◆ DOCUMENT EXCERPT:
Parallelize a Bash FOR Loop

Sample task

task(){
   sleep 0.5; echo "$1";
}

Sequential runs

for thing in a b c d e f g; do 
   task "$thing"
done

Parallel runs

for thing in a b c d e f g; do 
  task "$thing" &
done

Parallel runs in N-process batches

N=4
(
for thing in a b c d e f g; do 
   ((i=i%N)); ((i++==0)) && wait
   task "$thing" & 
done
)

It's also possible to use FIFOs as semaphores and use them to ensure that new processes are spawned as soon as possible and that no more than N processes runs at the same time. But it requires more code.

N processes with a FIFO-based semaphore:

# initialize a semaphore with a given number of tokens
open_sem(){
    mkfifo pipe-$$
    exec 3<>pipe-$$
    rm pipe-$$
    local i=$1
    for((;i>0;i--)); do
        printf %s 000 >&3
    done
}

# run the given command asynchronously and pop/push tokens
run_with_lock(){
    local x
    # this read waits until there is something to read
    read -u 3 -n 3 x && ((0==x)) || exit $x
    (
     ( "$@"; )
    # push the return code of the command to the semaphore
    printf '%.3d' $? >&3
    )&
}

N=4
open_sem $N
for thing in {a..g}; do
    run_with_lock task $thing
done 

Explanation:

We use file descriptor 3 as a semaphore by pushing (=printf) and poping (=read) tokens ('000'). By pushing the return code of the executed tasks, we can abort if something went wrong.


Why don't you just fork (aka. background) them?

◆ COMPLETE THE FOLLOWING:
**a)** Print the rows exactly as they appear, starting with the line containing "This screenshot has height=549, width=711." and continuing through the line containing "Looking at the screenshot, I should tap(497, 190).". Omit the pictures from your answer.
**b)** Proceed with the page on parallelizing a Bash for loop, picking up after its final sentence.

◆ INPUT DATA:
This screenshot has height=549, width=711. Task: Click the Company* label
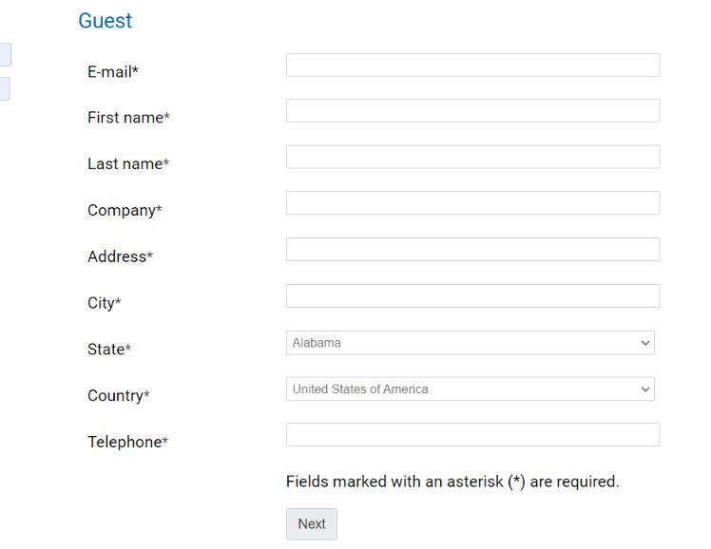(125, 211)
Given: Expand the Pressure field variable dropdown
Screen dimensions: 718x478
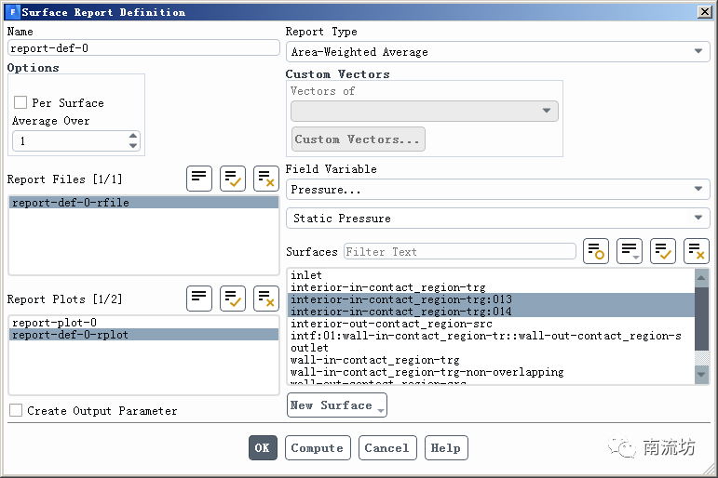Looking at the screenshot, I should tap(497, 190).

* * *

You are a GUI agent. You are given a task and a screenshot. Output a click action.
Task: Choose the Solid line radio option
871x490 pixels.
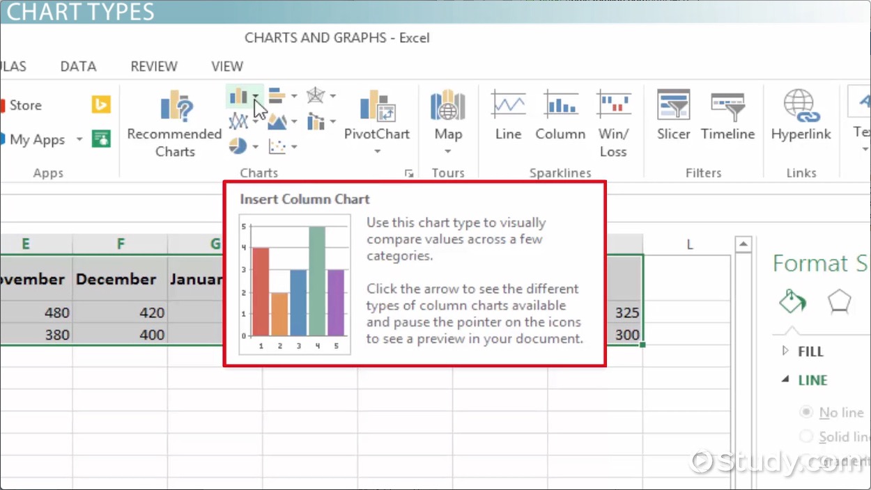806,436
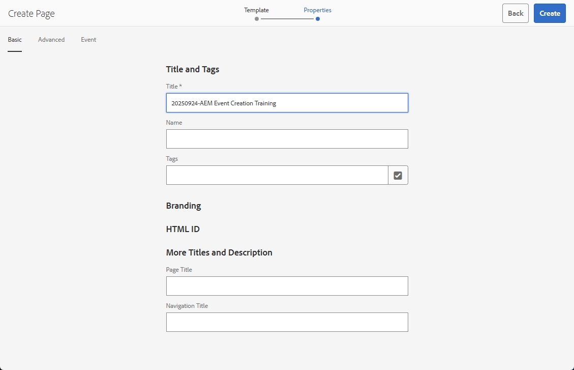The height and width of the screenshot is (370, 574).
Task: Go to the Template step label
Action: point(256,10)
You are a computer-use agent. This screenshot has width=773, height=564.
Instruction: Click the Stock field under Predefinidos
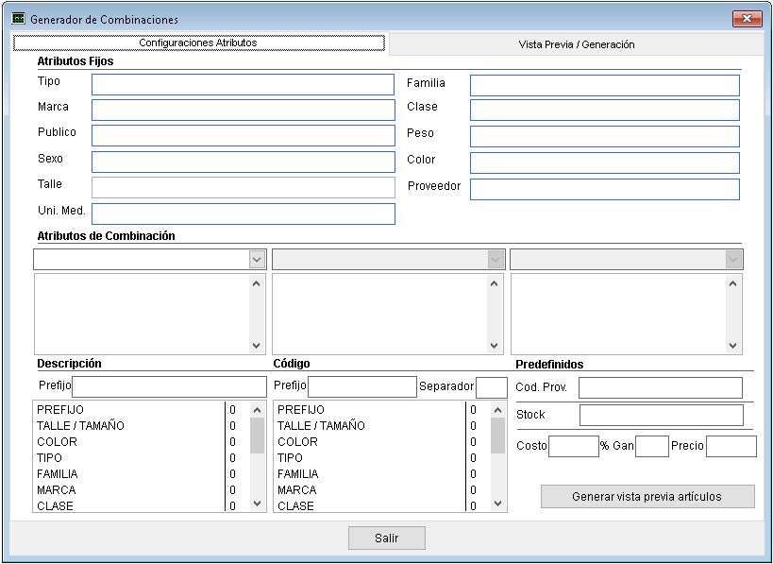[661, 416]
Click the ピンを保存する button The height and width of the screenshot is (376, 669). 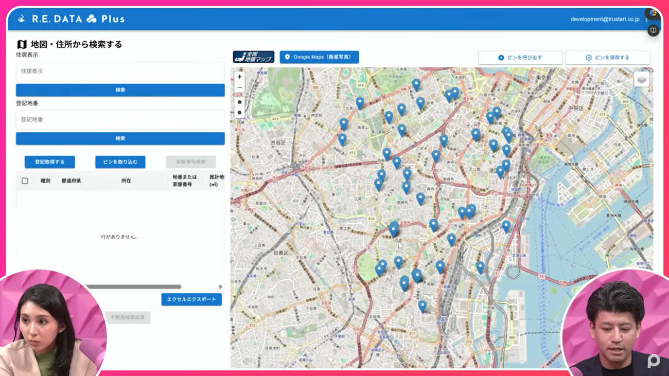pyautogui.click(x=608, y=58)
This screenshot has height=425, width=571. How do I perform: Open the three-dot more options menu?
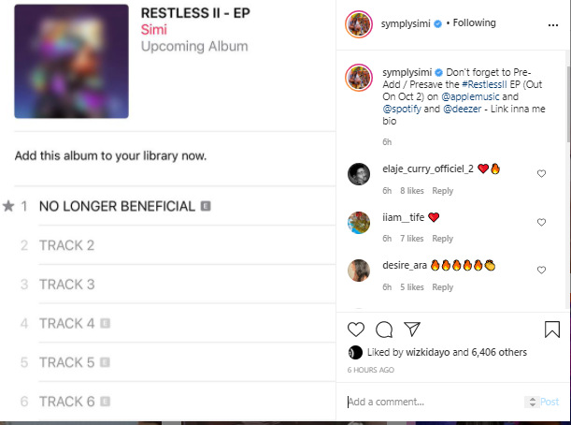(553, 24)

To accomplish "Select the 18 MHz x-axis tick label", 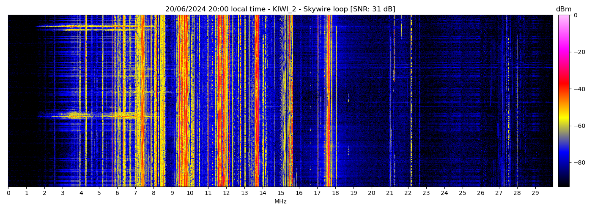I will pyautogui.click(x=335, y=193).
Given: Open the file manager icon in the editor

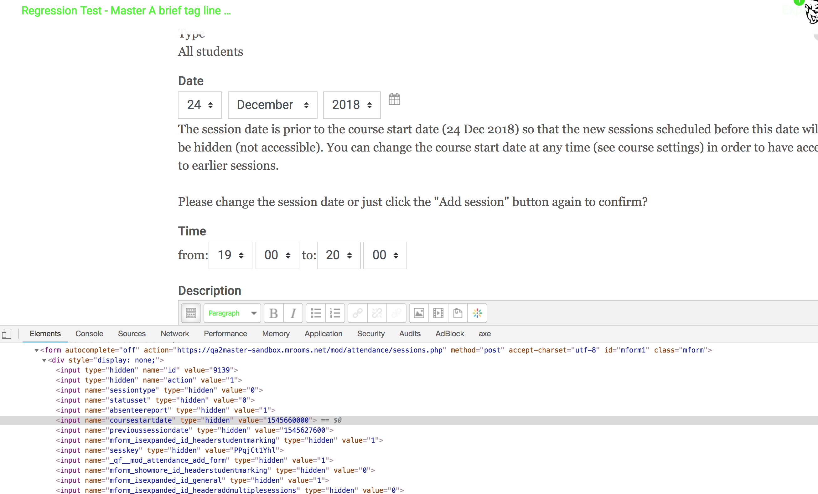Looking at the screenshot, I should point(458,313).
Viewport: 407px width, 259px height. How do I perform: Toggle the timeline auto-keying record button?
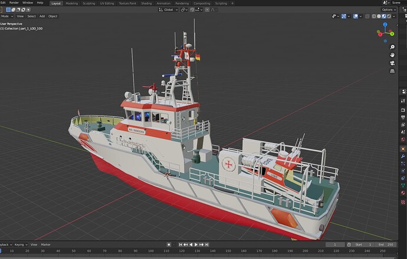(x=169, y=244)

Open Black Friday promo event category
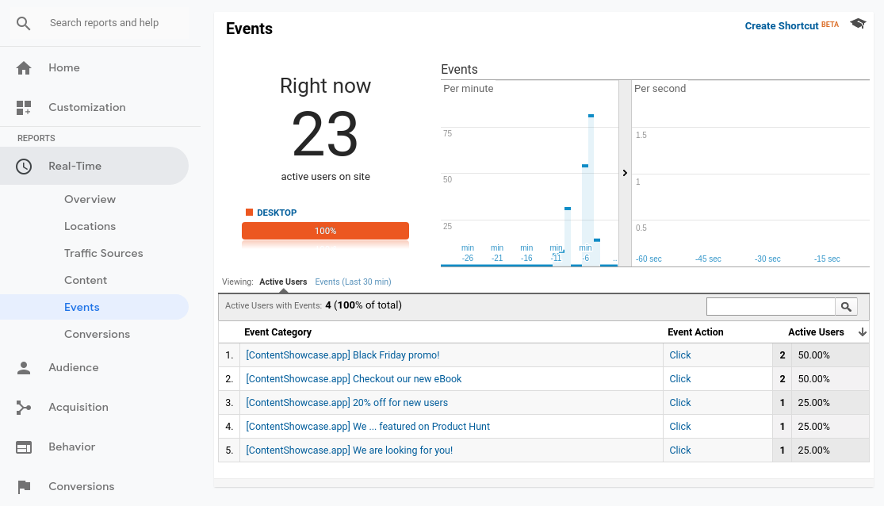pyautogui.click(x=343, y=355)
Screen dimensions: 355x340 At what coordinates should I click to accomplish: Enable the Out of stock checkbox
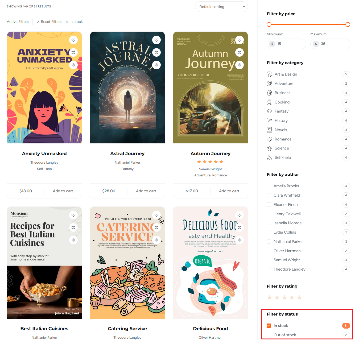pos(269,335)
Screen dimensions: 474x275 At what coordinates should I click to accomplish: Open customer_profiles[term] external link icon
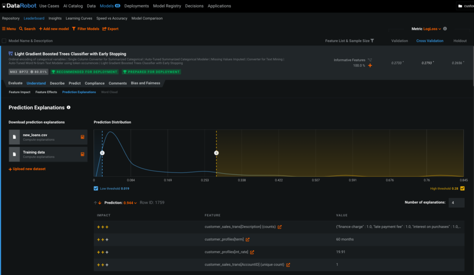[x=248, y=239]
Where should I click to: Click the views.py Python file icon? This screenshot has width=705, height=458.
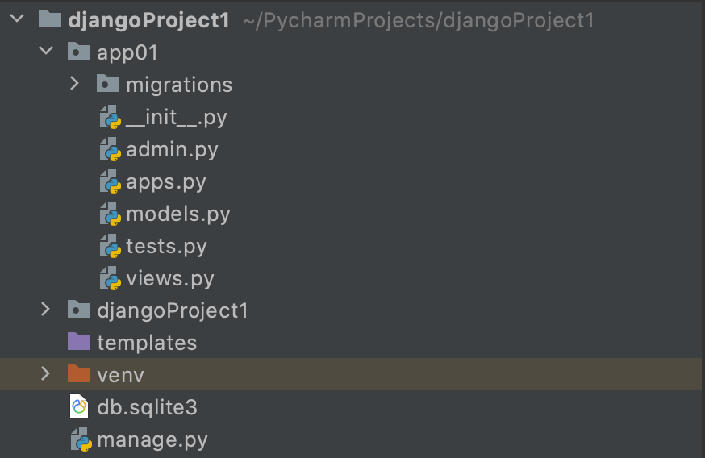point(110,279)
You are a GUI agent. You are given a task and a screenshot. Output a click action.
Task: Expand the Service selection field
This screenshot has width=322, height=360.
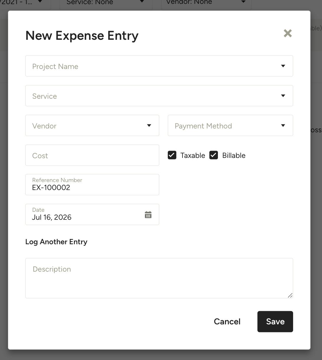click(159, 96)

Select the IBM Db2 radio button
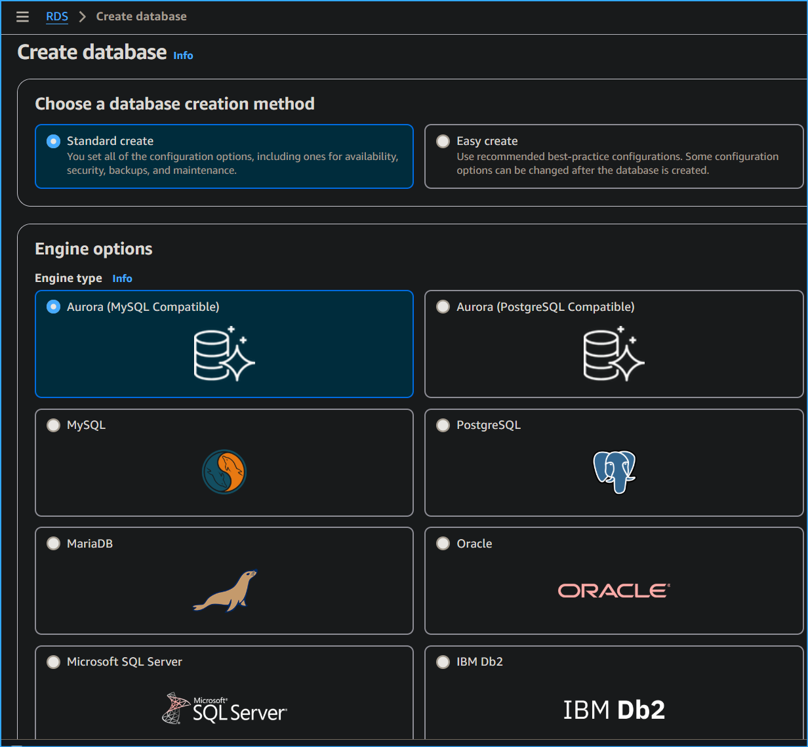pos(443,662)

* * *

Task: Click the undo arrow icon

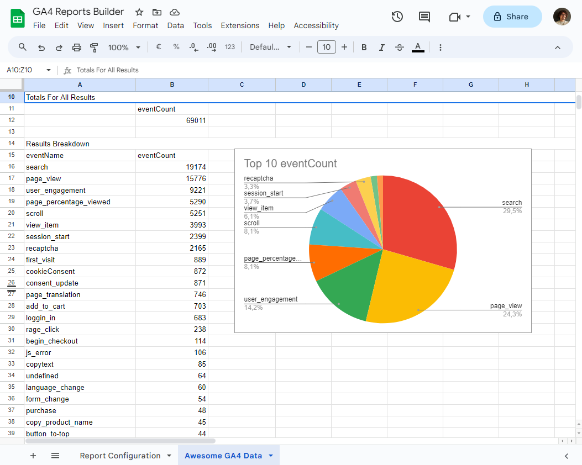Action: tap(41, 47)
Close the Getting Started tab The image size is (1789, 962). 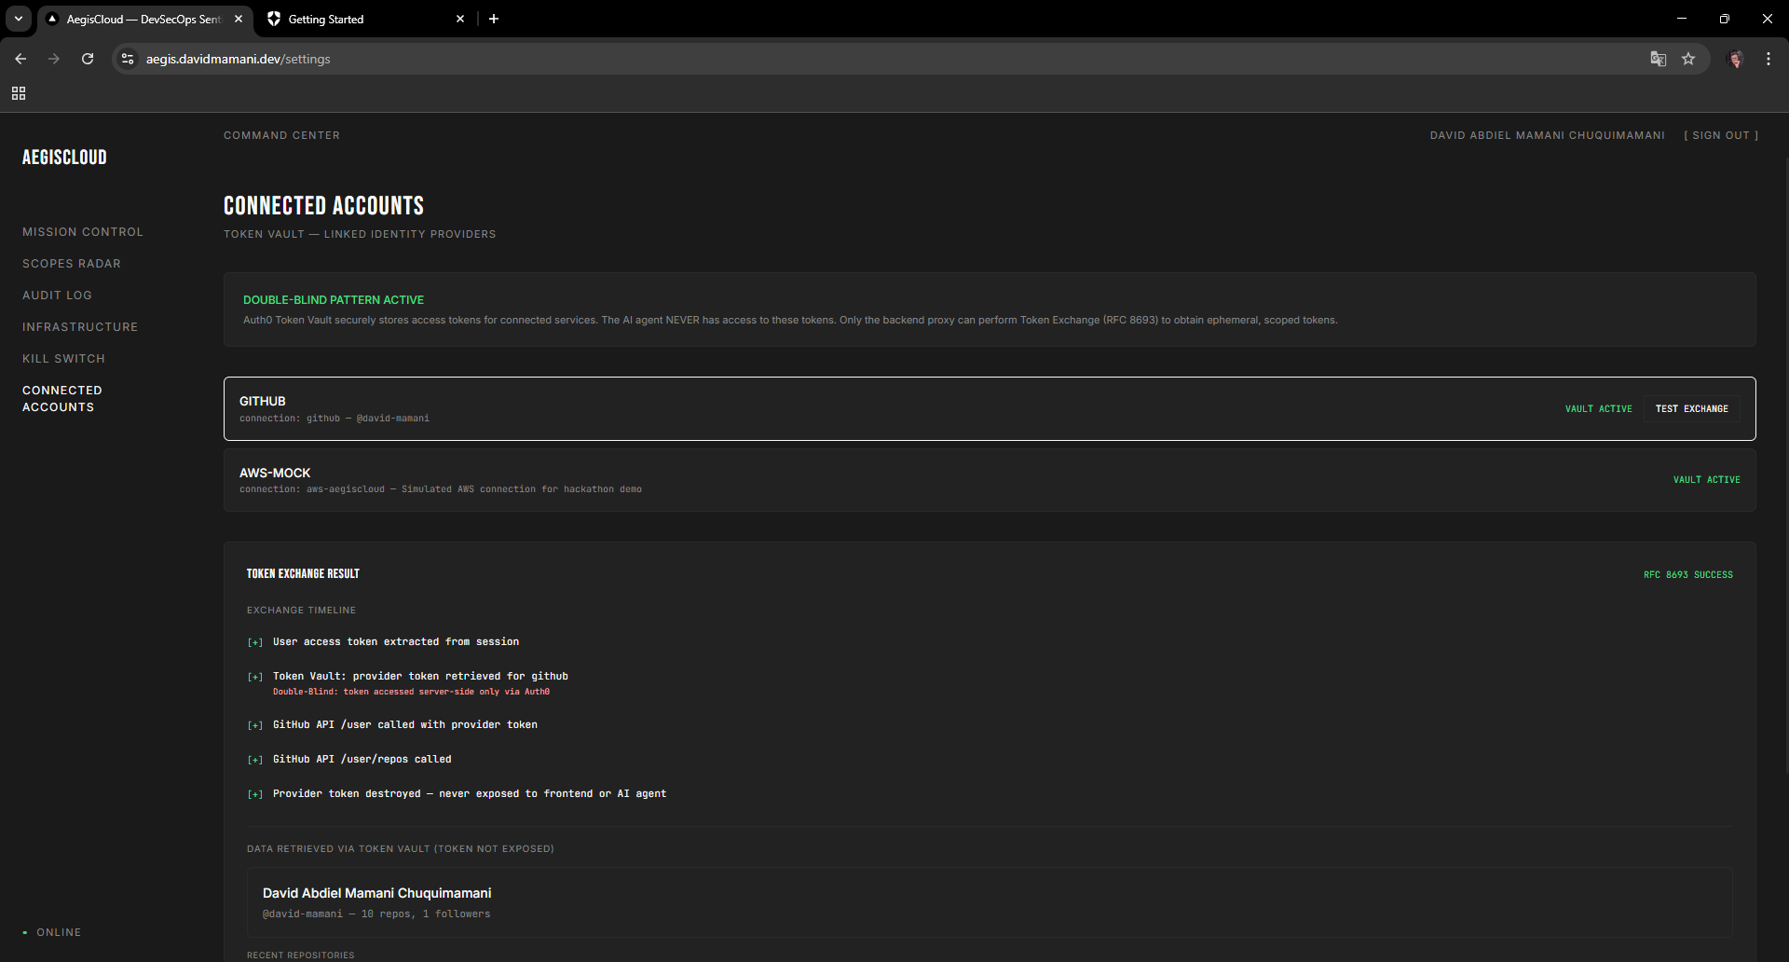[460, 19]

◆ IN RESPONSE:
**a)**
This screenshot has height=549, width=711. Task: Click the Company* label
(125, 211)
Given: Expand the Pressure field variable dropdown
Screen dimensions: 718x478
Looking at the screenshot, I should tap(497, 190).

**b)**
foo () {
    local run=$1
    fsl5.0-flirt -in $kar"deformed.nii.gz" -ref normtemp.nii.gz -omat $run".norm1.mat" -bins 256 -cost corratio -searchrx -90 90 -searchry -90 90 -searchrz -90 90 -dof 12 
    fsl5.0-flirt -in $run".poststats.nii.gz" -ref $kar"deformed.nii.gz" -omat $run".norm2.mat" -bins 256 -cost corratio -searchrx -90 90 -searchry -90 90 -searchrz -90 90 -dof 12 
    fsl5.0-convert_xfm -concat $run".norm1.mat" -omat $run".norm.mat" $run".norm2.mat"
    fsl5.0-flirt -in $run".poststats.nii.gz" -ref normtemp.nii.gz -out $PWD/normFunc/$run".norm.nii.gz" -applyxfm -init $run".norm.mat" -interp trilinear
}

for run in $runList; do foo "$run" & done

In case that's not clear, the significant part is here:

for run in $runList; do foo "$run" & done
                                   ^

Causing the function to be executed in a forked shell in the background. That's parallel.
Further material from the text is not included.